• _What the task asks_
If a line appears in the data below, it must appear in your answer exactly as given.

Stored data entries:
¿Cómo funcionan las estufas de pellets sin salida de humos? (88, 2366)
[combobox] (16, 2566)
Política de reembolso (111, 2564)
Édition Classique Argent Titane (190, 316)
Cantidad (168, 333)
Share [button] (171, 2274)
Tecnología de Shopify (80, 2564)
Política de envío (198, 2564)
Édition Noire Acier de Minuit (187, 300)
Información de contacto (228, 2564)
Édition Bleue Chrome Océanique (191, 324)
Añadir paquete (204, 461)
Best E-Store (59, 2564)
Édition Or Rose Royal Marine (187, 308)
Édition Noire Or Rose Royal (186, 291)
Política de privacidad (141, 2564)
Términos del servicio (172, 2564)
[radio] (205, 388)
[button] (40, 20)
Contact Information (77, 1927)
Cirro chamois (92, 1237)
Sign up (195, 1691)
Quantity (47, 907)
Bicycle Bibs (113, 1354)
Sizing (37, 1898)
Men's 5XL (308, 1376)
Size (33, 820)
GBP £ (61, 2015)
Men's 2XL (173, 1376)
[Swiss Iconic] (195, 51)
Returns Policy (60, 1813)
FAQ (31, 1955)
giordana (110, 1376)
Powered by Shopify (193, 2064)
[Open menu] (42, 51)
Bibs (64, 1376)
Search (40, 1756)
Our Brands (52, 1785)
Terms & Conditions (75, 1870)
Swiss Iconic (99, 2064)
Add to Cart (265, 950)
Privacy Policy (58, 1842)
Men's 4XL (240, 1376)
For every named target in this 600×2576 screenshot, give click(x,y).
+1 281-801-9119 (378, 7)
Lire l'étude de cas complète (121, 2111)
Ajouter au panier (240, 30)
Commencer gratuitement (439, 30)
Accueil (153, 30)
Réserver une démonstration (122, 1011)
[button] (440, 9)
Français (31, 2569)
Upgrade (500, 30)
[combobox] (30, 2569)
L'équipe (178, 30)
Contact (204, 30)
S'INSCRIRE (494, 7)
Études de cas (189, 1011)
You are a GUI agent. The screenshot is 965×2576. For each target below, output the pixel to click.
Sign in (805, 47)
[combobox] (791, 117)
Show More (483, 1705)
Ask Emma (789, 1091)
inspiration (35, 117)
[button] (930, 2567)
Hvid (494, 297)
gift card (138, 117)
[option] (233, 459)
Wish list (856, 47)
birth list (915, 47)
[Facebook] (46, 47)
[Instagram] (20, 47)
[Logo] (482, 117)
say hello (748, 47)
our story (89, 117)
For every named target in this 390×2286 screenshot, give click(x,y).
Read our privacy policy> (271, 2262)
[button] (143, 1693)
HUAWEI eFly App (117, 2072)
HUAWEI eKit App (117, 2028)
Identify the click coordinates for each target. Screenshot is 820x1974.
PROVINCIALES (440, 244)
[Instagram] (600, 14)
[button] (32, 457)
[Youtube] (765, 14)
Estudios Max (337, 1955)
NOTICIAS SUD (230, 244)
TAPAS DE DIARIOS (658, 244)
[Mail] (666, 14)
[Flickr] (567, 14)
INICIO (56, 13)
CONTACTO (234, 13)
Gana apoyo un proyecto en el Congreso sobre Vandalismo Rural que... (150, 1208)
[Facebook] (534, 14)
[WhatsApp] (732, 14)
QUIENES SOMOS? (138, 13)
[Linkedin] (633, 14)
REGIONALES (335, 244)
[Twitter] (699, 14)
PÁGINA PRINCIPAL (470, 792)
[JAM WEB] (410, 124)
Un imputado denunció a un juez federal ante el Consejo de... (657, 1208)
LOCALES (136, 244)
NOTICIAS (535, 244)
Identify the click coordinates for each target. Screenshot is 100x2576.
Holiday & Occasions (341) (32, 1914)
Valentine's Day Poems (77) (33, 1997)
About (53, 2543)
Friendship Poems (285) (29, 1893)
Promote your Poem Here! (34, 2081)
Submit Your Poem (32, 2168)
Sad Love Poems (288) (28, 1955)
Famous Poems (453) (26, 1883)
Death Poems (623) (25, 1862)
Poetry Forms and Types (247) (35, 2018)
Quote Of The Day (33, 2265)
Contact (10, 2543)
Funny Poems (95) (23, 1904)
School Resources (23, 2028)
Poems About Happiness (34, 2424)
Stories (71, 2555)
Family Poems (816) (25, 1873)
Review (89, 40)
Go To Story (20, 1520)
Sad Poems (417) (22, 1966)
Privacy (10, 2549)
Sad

• _Exercise solution_
¿Cómo funcionan las estufas de pellets sin salida de humos? (88, 2366)
[combobox] (16, 2566)
Política de reembolso (111, 2564)
Édition Classique Argent Titane (190, 316)
Cantidad (168, 333)
Share [button] (171, 2274)
Tecnología de Shopify (80, 2564)
Política de envío (198, 2564)
Édition Noire Acier de Minuit (187, 300)
Información de contacto (228, 2564)
Édition Bleue Chrome Océanique (191, 324)
Añadir paquete (204, 461)
Best E-Store (59, 2564)
Édition Or Rose Royal Marine (187, 308)
Édition Noire Or Rose Royal (186, 291)
Política de privacidad (141, 2564)
Términos del servicio (172, 2564)
[radio] (205, 388)
[button] (40, 20)
Contact Information (77, 1927)
Cirro chamois (92, 1237)
Sign up (195, 1691)
Quantity (47, 907)
Bicycle Bibs (113, 1354)
Sizing (37, 1898)
Men's 5XL (308, 1376)
Size (33, 820)
GBP £ (61, 2015)
Men's 2XL (173, 1376)
[Swiss Iconic] (195, 51)
Returns Policy (60, 1813)
FAQ (31, 1955)
giordana (110, 1376)
Powered by Shopify (193, 2064)
[Open menu] (42, 51)
Bibs (64, 1376)
Search (40, 1756)
Our Brands (52, 1785)
Terms & Conditions (75, 1870)
Swiss Iconic (99, 2064)
Add to Cart (265, 950)
Privacy Policy (58, 1842)
Men's 4XL (240, 1376)
For every named target in this 600×2576 screenshot, give click(x,y).
+1 281-801-9119 (378, 7)
Lire l'étude de cas complète (121, 2111)
Ajouter au panier (240, 30)
Commencer gratuitement (439, 30)
Accueil (153, 30)
Réserver une démonstration (122, 1011)
[button] (440, 9)
Français (31, 2569)
Upgrade (500, 30)
[combobox] (30, 2569)
L'équipe (178, 30)
Contact (204, 30)
S'INSCRIRE (494, 7)
Études de cas (189, 1011)
You are a GUI agent. The screenshot is 965×2576. For each target below, output the pixel to click.
Sign in (805, 47)
[combobox] (791, 117)
Show More (483, 1705)
Ask Emma (789, 1091)
inspiration (35, 117)
[button] (930, 2567)
Hvid (494, 297)
gift card (138, 117)
[option] (233, 459)
Wish list (856, 47)
birth list (915, 47)
[Facebook] (46, 47)
[Instagram] (20, 47)
[Logo] (482, 117)
say hello (748, 47)
our story (89, 117)
For every named target in this 390×2286 screenshot, give click(x,y).
Read our privacy policy> (271, 2262)
[button] (143, 1693)
HUAWEI eFly App (117, 2072)
HUAWEI eKit App (117, 2028)
Identify the click coordinates for each target. Screenshot is 820x1974.
PROVINCIALES (440, 244)
[Instagram] (600, 14)
[button] (32, 457)
[Youtube] (765, 14)
Estudios Max (337, 1955)
NOTICIAS SUD (230, 244)
TAPAS DE DIARIOS (658, 244)
[Mail] (666, 14)
[Flickr] (567, 14)
INICIO (56, 13)
CONTACTO (234, 13)
Gana apoyo un proyecto en el Congreso sobre Vandalismo Rural que... (150, 1208)
[Facebook] (534, 14)
[WhatsApp] (732, 14)
QUIENES SOMOS? (138, 13)
[Linkedin] (633, 14)
REGIONALES (335, 244)
[Twitter] (699, 14)
PÁGINA PRINCIPAL (470, 792)
[JAM WEB] (410, 124)
Un imputado denunció a un juez federal ante el Consejo de... (657, 1208)
LOCALES (136, 244)
NOTICIAS (535, 244)
Identify the click coordinates for each target. Screenshot is 100x2576.
Holiday & Occasions (341) (32, 1914)
Valentine's Day Poems (77) (33, 1997)
About (53, 2543)
Friendship Poems (285) (29, 1893)
Promote your Poem Here! (34, 2081)
Submit Your Poem (32, 2168)
Sad Love Poems (288) (28, 1955)
Famous Poems (453) (26, 1883)
Death Poems (623) (25, 1862)
Poetry Forms and Types (247) (35, 2018)
Quote Of The Day (33, 2265)
Contact (10, 2543)
Funny Poems (95) (23, 1904)
School Resources (23, 2028)
Poems About Happiness (34, 2424)
Stories (71, 2555)
Family Poems (816) (25, 1873)
Review (89, 40)
Go To Story (20, 1520)
Sad Poems (417) (22, 1966)
Privacy (10, 2549)
Sad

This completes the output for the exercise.